La insoportable levedad de Twitter

Edición Impresa

R. Claudio Gómez

rclaudiogomez@gmail.com

El presidente de los Estados Unidos, Donald Trump, tiene por costumbre comunicar su política a través de Twiter. No le importa que solo un quince por ciento de sus seguidores en esa red social sean potenciales votantes en su país. Su mensaje de poder incluye otras urgencias y otras latitudes, a las que llega con un click. Así, una palmada en el hombro o una amenaza alcanzan la misma fuerza de temperamento que en el cara a cara. Acaso esa sea la verdadera misión de la era digital: condicionar al usuario al instante cuando es debidamente necesario.

Los periodistas conocen la estrategia, entonces asumen a las redes sociales como una fuente informativa. Solo basta confirmar que el Twiter es de quien dice ser para amplificar su resonancia.

Por esta vía es fácil amplificar diferencias. Un seudónimo creativo puede causar la misma catástrofe sensorial que una amenaza de bomba. Y si la amenaza es falsa, mayor el grado de indignación del usuario. Es que no hay bomba ni hay escándalo.

A días de que asuma el nuevo gobierno argentino, poco y nada conoce la sociedad de lo que el viento se llevó y de lo que traerá. El presidente actual, con las valijas hechas, dio un mensaje de conclusión, cuya parcialidad, como en una serie, se empezó a conocer por, claro, Twiter. El presidente que llega parece ofuscado con el periodismo y otras cuestiones y, también, hace conocer su ánimo y humor con el mismo artificio.

Esa, sin embargo, parece más una manera de ocultarse que de dar la cara. Los medios, dicen, tienen la culpa de que sus voces se escuchen mal. Tienen la manía de descontextualizar aun lo que las audiencias atestiguan haber visto en vivo y en directo. Es la magia de la televisión.

Y allí se produce un embrollo de dimensiones exasperantes, producto de la proliferación de aliados y adversarios que disputan lo fáctico y lo contra fáctico sin ningún respeto ortográfico. Es que cuando uno está ofendido poco importa que alguien valla o vaya. Al final, todos se van. Es que a los políticos, en general, no los une el amor, sino el espanto.

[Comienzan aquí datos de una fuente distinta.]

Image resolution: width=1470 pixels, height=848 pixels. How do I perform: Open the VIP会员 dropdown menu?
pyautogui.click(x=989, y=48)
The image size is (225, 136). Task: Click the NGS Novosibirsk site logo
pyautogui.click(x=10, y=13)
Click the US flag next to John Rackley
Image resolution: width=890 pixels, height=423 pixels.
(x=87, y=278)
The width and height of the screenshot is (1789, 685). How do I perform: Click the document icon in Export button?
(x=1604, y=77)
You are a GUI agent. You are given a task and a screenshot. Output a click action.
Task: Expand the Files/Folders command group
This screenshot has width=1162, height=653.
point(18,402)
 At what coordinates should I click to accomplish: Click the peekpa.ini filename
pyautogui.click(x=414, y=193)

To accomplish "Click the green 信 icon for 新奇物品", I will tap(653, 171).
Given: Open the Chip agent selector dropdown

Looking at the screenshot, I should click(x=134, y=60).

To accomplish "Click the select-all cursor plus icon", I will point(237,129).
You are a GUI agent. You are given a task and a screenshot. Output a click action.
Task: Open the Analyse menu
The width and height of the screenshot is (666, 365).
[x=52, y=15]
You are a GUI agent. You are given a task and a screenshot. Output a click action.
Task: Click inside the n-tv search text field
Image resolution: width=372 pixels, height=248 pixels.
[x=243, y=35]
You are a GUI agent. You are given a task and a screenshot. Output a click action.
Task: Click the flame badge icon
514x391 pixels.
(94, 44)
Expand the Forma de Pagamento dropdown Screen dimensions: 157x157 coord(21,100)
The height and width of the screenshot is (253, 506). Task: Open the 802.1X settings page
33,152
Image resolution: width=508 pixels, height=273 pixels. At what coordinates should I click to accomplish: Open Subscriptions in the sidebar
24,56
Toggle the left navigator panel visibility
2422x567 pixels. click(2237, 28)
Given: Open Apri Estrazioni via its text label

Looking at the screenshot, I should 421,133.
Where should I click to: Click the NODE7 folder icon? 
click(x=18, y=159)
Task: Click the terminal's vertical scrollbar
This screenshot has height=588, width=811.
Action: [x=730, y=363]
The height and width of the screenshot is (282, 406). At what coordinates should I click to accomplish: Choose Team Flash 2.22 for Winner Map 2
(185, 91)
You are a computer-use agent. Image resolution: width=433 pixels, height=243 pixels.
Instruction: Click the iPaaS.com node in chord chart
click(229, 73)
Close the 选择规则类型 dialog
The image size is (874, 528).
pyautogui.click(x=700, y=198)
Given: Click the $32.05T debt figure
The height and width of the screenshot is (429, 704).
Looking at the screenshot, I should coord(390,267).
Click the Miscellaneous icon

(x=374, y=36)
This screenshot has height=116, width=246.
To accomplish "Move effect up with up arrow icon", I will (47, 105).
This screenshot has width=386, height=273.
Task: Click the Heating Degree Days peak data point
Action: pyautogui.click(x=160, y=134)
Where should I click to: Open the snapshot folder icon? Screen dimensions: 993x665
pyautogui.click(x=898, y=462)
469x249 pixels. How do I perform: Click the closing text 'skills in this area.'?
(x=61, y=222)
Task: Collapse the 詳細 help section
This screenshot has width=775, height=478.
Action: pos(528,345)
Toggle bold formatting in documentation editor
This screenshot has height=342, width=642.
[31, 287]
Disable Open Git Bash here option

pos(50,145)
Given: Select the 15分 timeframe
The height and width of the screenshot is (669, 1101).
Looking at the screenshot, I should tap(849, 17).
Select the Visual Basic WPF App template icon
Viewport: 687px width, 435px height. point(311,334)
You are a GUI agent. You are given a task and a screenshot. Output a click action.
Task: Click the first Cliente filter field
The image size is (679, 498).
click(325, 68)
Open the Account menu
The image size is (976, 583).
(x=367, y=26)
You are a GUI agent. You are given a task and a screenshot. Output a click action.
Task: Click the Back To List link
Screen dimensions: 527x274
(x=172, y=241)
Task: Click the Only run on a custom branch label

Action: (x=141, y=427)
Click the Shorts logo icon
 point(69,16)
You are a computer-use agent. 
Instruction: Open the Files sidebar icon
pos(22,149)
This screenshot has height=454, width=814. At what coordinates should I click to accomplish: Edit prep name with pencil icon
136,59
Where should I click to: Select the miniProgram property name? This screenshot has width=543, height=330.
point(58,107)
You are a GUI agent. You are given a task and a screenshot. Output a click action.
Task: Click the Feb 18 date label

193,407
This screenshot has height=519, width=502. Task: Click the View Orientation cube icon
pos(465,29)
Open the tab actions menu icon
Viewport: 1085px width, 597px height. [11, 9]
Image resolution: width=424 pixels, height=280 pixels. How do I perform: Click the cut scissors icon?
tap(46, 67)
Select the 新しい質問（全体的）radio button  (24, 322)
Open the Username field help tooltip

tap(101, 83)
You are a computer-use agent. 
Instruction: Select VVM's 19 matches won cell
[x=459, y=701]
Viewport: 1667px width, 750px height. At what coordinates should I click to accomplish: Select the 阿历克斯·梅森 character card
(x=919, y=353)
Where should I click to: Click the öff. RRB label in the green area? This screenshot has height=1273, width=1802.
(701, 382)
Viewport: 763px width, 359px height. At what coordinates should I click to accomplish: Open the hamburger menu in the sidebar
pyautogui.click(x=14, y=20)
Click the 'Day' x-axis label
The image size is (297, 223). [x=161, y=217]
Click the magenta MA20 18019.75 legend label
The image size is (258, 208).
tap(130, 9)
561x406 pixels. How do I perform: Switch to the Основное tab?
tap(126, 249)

La intersección de la nueva cultura digital y valores anacrónicos parió este engendro comunicacional en el que poco importa qué es lo que alguien dice. Más relevante es lo que los demás dicen de lo que se dijo. De esta forma, nadie sabe bien qué es lo que se dijo.

Dado que las promesas se hacen con palabras y en vistas de que no existe mayor probidad en los compromisos que los que se hacen a los ojos, frente a frente, el vehículo Twiter funciona fenomenal para prometer cualquier cosa.

La vida de un país, depende de la claridad de sus objetivos institucionales. Quienes encarnan la responsabilidad de llevar adelante esos propósitos deben sentirse cumplidos si lo logran y, de lo contrario, fracasados. Es que ese fue el compromiso para el que se propusieron y, luego, asumieron. La sociedad debe acostumbrarse a prescindir del aplauso digital o de la denostación instantánea. Debe pensar.

Y es cierto que para pensar se requieren más de cuatro letras.